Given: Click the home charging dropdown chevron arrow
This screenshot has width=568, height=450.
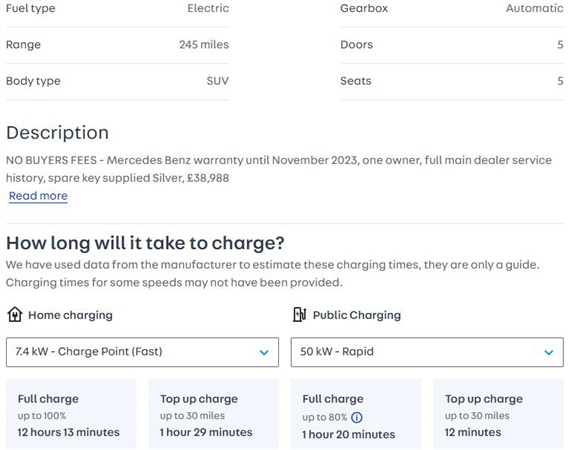Looking at the screenshot, I should coord(264,352).
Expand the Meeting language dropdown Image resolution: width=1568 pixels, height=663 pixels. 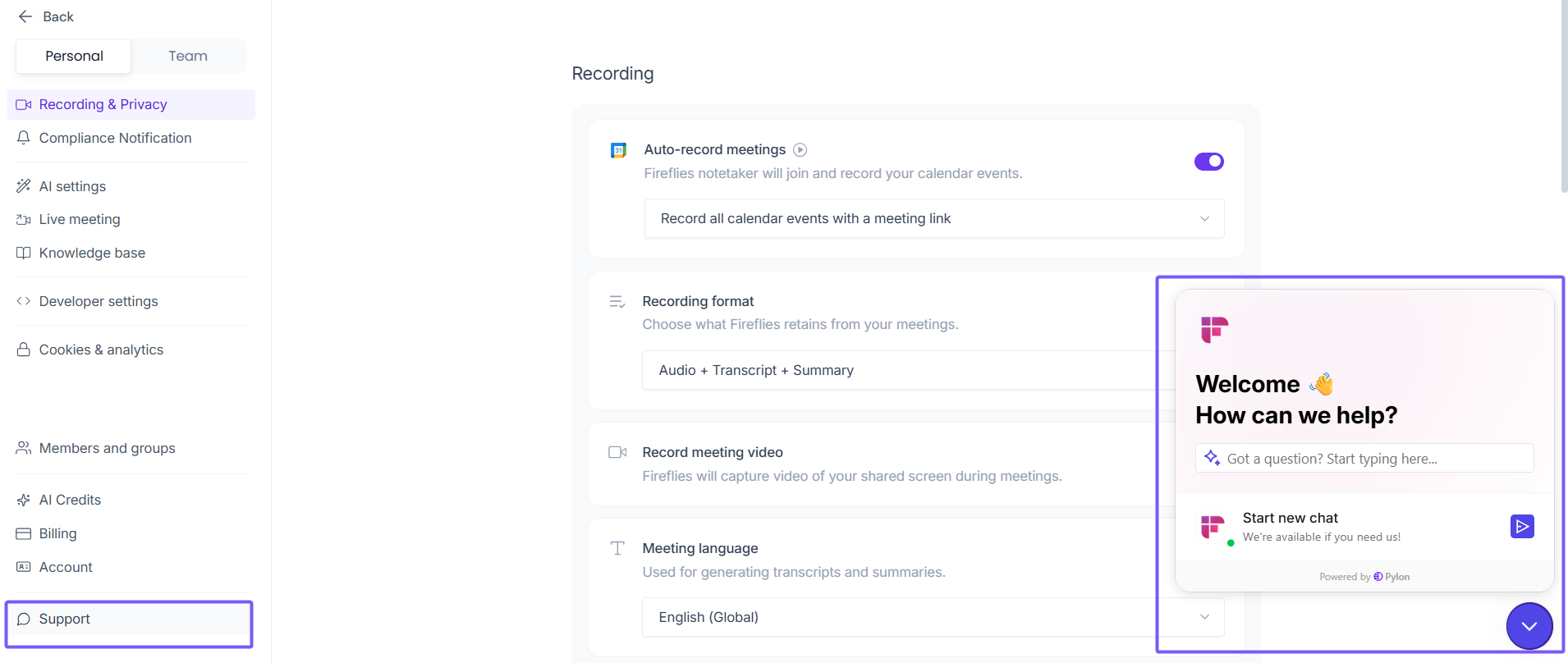point(932,617)
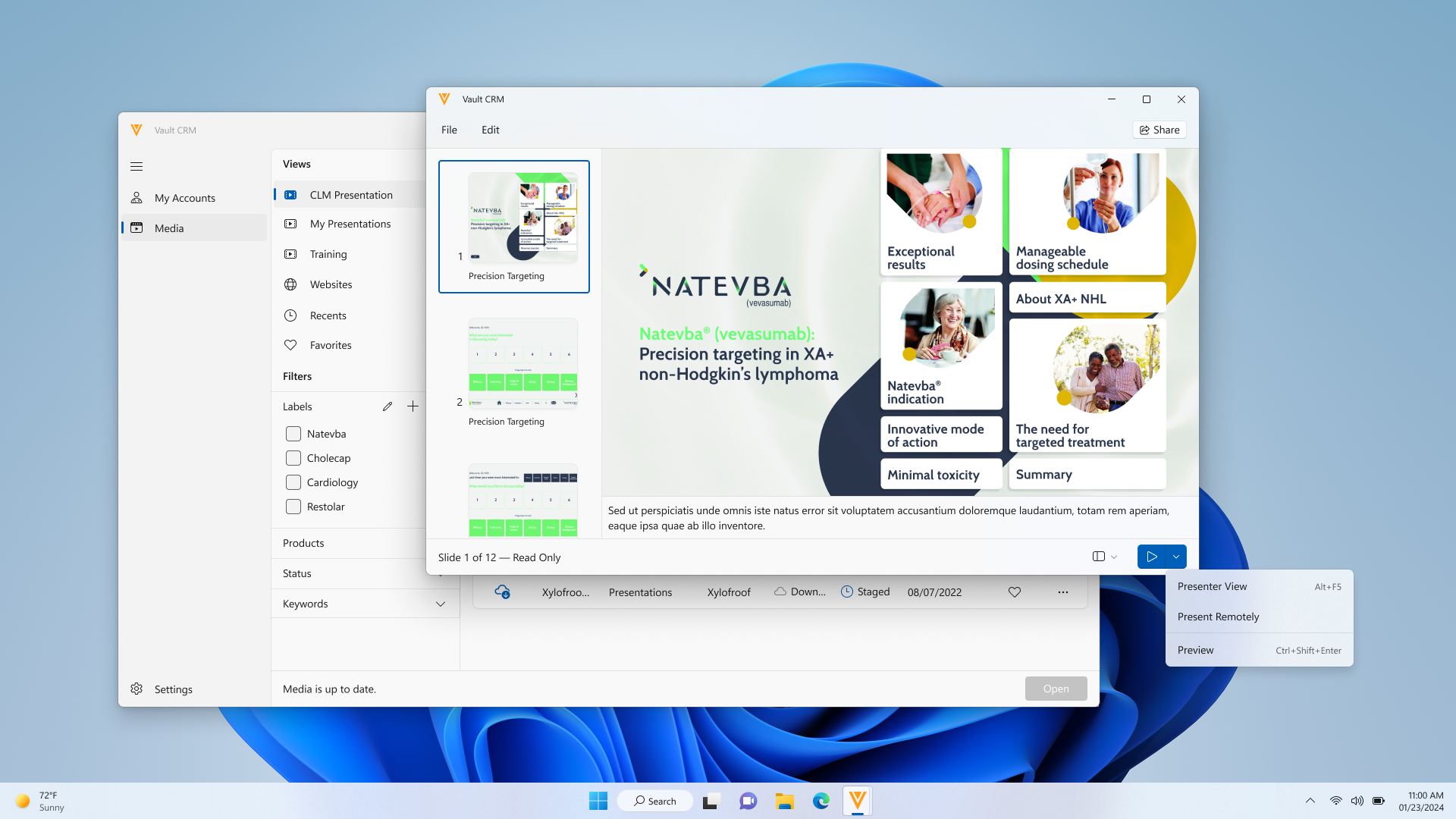1456x819 pixels.
Task: Favorite the Xylofroof row with the heart icon
Action: 1015,592
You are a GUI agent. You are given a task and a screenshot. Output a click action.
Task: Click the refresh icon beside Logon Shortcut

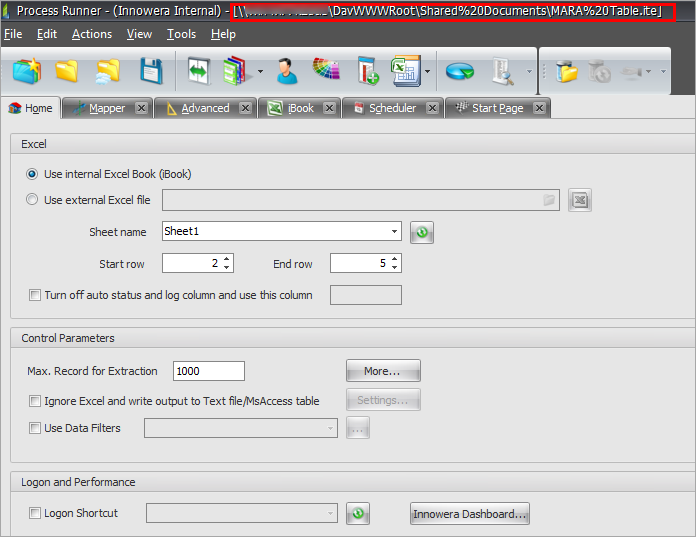coord(358,514)
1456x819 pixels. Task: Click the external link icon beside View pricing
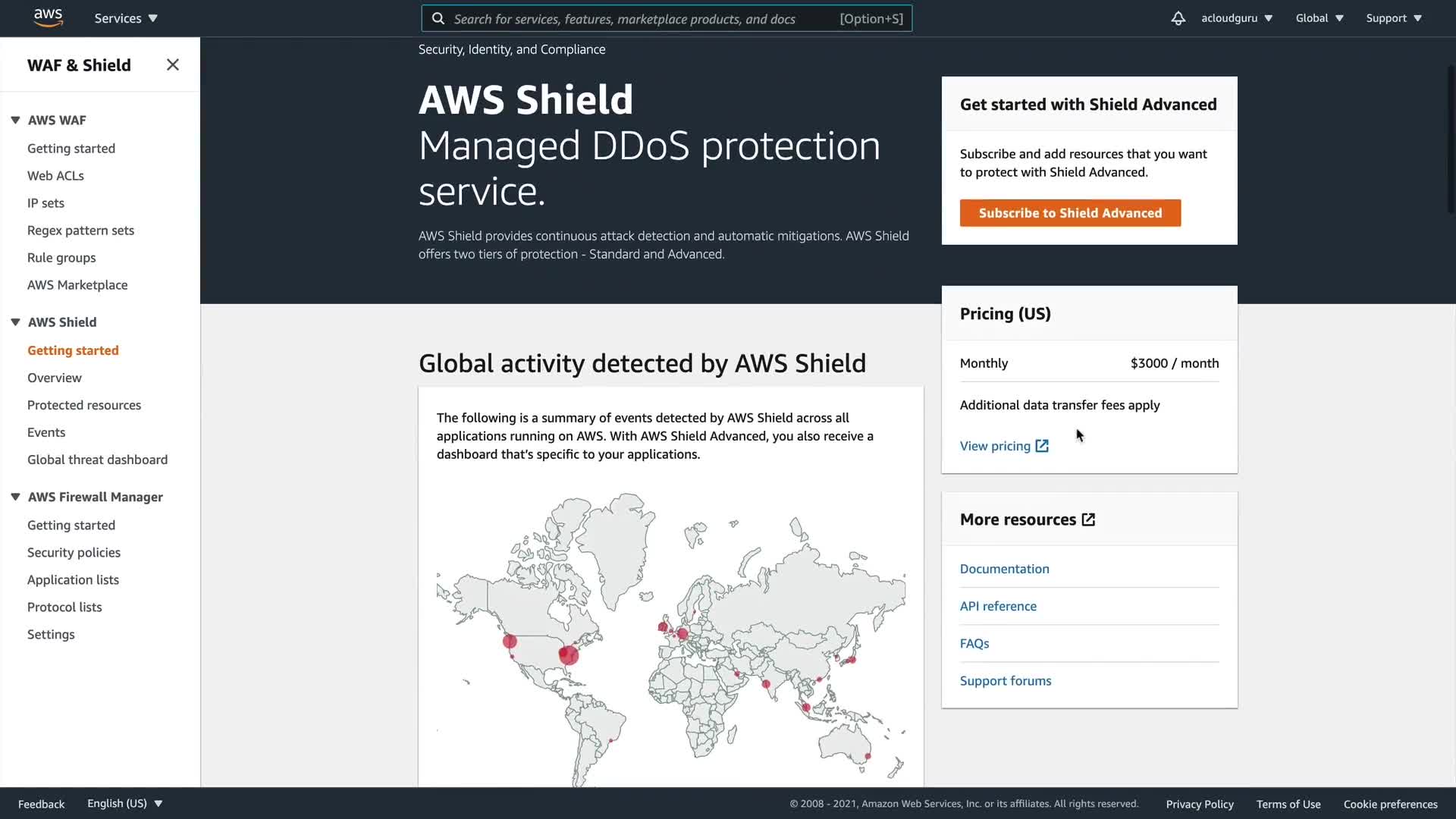[1042, 446]
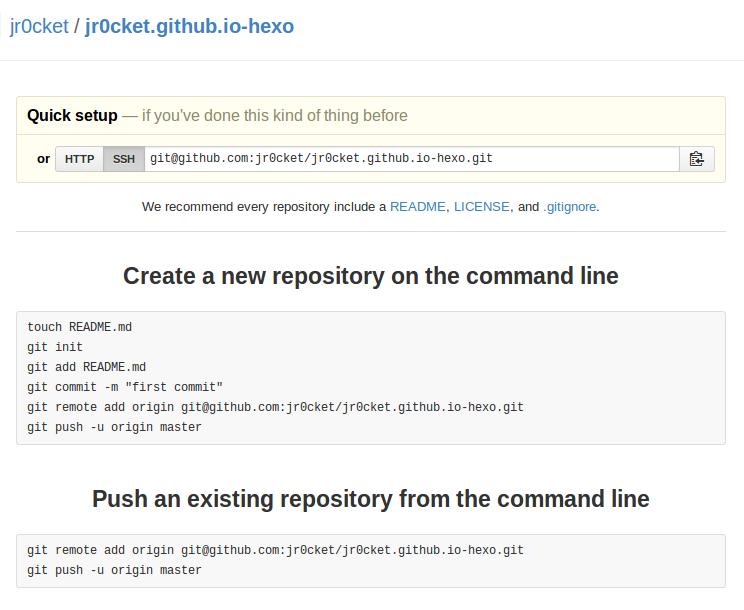Click the "Quick setup" heading
Image resolution: width=744 pixels, height=610 pixels.
pyautogui.click(x=72, y=116)
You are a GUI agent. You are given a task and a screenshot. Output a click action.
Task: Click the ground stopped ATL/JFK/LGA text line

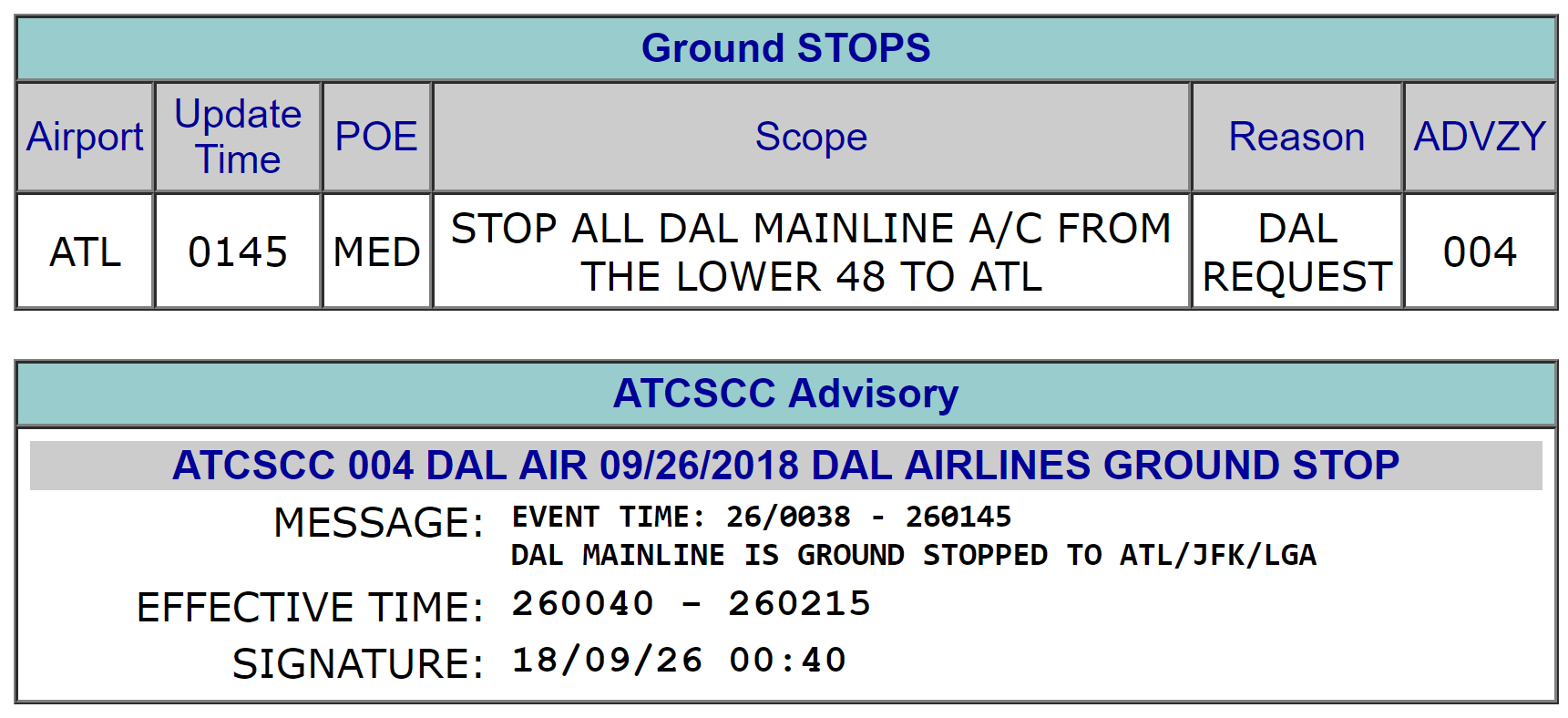pos(913,555)

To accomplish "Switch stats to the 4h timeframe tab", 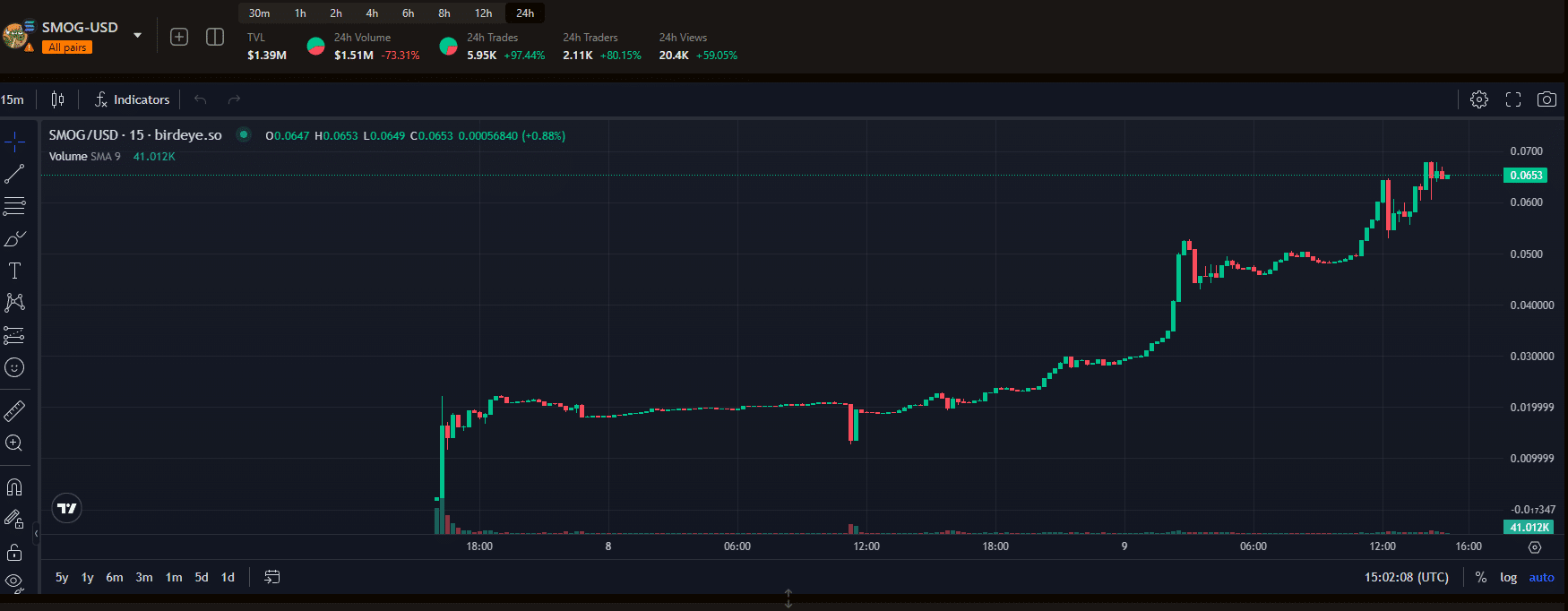I will 372,13.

Task to complete: From the items, pull out the part that opens with the line containing "1456x819 pixels. Task: Click" and closes with the line containing "pyautogui.click(x=72, y=116)", including both of those lines, and copy it word for word. Leave the pictures out of your answer.

Final result:
1456x819 pixels. Task: Click the external link icon beside View pricing
[1042, 446]
Click the "Quick setup" heading
Image resolution: width=744 pixels, height=610 pixels.
pyautogui.click(x=72, y=116)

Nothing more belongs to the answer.